Beijing unilaterally cancelled the agreements in 1998, arguing that China’s WTO accession obligations required it to open up some industries to foreign investment, but not all. Class One telecom assets – networks and carriers – were deemed off limits due to national security concerns. However, Class Two assets, such as the internet and related services, were subject to less rigorous oversight and a revised version of the CCF emerged. Two years later, web portal Sina listed on NASDAQ through a VIE structure.
“The government was very particular about who could invest and where they could invest,” Luh says. “That is why you have the Sina model – it really started the wave of foreign investment in Chinese companies.” He adds that DFJ even uses VIE structures for transactions in areas where foreign ownership is not deemed sensitive.
Questions have been raised as to whether the VIE structure would stand up if tested in court. Difficulties have also presented themselves when the Chinese national who owns the license-holding firm departs from the official company without transferring his interest. This happened in 2001 when Wang Zhidong was fired from Sina and a similar scenario appears to have emerged this year at GigaMedia.
The implications of the revised approach to third-party payment companies are wider but all is not lost. Foreign direct investment is not completely outlawed in China’s banking sector – although it prefers investors to be banks – so it is possible that the PBoC will accept venture capitalists as small minority investors (minus the VIE structure). However, the payment company would still need to an internet content provider (ICP) license to do business. The Ministry of Industry and Information Technology last issued one of these to a foreign-invested entity over six years ago and hasn’t shown any indication that it will start doing so again.
The bigger picture
Such issues are likely to be resolved in due course, but it remains unclear what scars they will leave on the VIE structure in general. Wang of Paul Hastings insists that the restrictions are specific to third-party payment, but Lee of Cadwalader is more circumspect. He notes that permission to create a VIE is dependent on particular regulatory bodies and that third-party payment companies only ran into trouble when the PBoC decided that their activities encroached on the banking space. It is conceivable that ownership reviews could take place in other industries.

# Task description
Please output the passage on VIE structures from "Beijing unilaterally cancelled" to "not deemed sensitive.", word for word. Rely on nothing but the passage on VIE structures.

# Records shown
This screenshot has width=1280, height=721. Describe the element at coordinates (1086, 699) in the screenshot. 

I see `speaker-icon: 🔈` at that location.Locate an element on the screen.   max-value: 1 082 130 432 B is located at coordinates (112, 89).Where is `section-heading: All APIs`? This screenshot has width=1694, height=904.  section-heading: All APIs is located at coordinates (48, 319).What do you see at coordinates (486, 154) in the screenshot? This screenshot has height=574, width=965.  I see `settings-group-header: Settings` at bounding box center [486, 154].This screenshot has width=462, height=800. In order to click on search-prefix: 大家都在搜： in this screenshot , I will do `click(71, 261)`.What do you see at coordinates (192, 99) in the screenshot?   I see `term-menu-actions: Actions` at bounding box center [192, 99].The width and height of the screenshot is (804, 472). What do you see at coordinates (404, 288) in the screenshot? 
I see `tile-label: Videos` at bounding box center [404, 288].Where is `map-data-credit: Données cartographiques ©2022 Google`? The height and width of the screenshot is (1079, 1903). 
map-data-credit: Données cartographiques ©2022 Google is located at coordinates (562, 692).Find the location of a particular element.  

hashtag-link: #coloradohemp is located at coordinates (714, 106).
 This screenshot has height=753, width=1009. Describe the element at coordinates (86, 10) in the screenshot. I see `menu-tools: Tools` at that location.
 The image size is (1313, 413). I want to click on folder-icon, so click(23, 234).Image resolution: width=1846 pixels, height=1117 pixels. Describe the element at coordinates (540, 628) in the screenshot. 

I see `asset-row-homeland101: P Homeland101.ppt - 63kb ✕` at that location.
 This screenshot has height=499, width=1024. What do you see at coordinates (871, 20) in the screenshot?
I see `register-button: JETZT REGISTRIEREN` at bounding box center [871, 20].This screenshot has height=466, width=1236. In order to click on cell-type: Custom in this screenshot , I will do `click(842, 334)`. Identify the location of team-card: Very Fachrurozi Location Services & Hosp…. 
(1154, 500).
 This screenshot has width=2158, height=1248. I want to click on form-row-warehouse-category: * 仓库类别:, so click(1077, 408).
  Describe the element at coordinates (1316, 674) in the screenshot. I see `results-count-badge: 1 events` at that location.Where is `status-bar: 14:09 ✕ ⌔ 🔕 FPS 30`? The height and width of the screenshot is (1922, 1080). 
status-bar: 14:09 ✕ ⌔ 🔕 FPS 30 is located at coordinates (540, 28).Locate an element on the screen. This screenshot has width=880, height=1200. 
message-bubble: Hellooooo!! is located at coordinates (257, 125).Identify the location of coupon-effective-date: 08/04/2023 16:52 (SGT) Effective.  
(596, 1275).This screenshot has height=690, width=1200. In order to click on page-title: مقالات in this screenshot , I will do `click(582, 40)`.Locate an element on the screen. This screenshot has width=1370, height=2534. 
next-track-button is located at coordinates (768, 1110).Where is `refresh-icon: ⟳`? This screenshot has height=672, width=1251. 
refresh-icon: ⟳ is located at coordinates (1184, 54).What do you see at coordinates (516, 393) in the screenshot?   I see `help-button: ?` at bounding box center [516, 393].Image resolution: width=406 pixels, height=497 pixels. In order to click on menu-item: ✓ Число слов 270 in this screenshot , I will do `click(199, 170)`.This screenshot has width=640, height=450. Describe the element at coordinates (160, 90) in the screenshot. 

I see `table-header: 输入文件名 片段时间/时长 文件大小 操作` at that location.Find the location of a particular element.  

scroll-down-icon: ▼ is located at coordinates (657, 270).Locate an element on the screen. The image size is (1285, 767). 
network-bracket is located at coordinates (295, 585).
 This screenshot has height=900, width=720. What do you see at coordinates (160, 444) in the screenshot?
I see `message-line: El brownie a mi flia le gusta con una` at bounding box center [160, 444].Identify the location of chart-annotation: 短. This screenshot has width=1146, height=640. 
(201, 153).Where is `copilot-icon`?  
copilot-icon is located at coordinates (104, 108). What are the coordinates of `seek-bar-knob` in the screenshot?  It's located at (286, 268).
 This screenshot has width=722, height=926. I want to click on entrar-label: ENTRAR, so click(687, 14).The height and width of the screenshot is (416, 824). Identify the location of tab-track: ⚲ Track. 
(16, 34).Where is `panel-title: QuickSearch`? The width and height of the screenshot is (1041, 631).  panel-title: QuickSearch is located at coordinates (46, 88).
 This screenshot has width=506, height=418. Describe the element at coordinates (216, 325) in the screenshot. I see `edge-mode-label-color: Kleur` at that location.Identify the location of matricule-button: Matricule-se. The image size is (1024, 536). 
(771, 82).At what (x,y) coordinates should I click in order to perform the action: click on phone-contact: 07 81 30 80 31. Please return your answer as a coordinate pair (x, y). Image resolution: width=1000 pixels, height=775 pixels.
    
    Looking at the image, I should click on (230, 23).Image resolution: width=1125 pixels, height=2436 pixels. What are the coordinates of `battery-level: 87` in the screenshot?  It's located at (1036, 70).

# Answer box
Beijing unilaterally cancelled the agreements in 1998, arguing that China’s WTO accession obligations required it to open up some industries to foreign investment, but not all. Class One telecom assets – networks and carriers – were deemed off limits due to national security concerns. However, Class Two assets, such as the internet and related services, were subject to less rigorous oversight and a revised version of the CCF emerged. Two years later, web portal Sina listed on NASDAQ through a VIE structure.
“The government was very particular about who could invest and where they could invest,” Luh says. “That is why you have the Sina model – it really started the wave of foreign investment in Chinese companies.” He adds that DFJ even uses VIE structures for transactions in areas where foreign ownership is not deemed sensitive.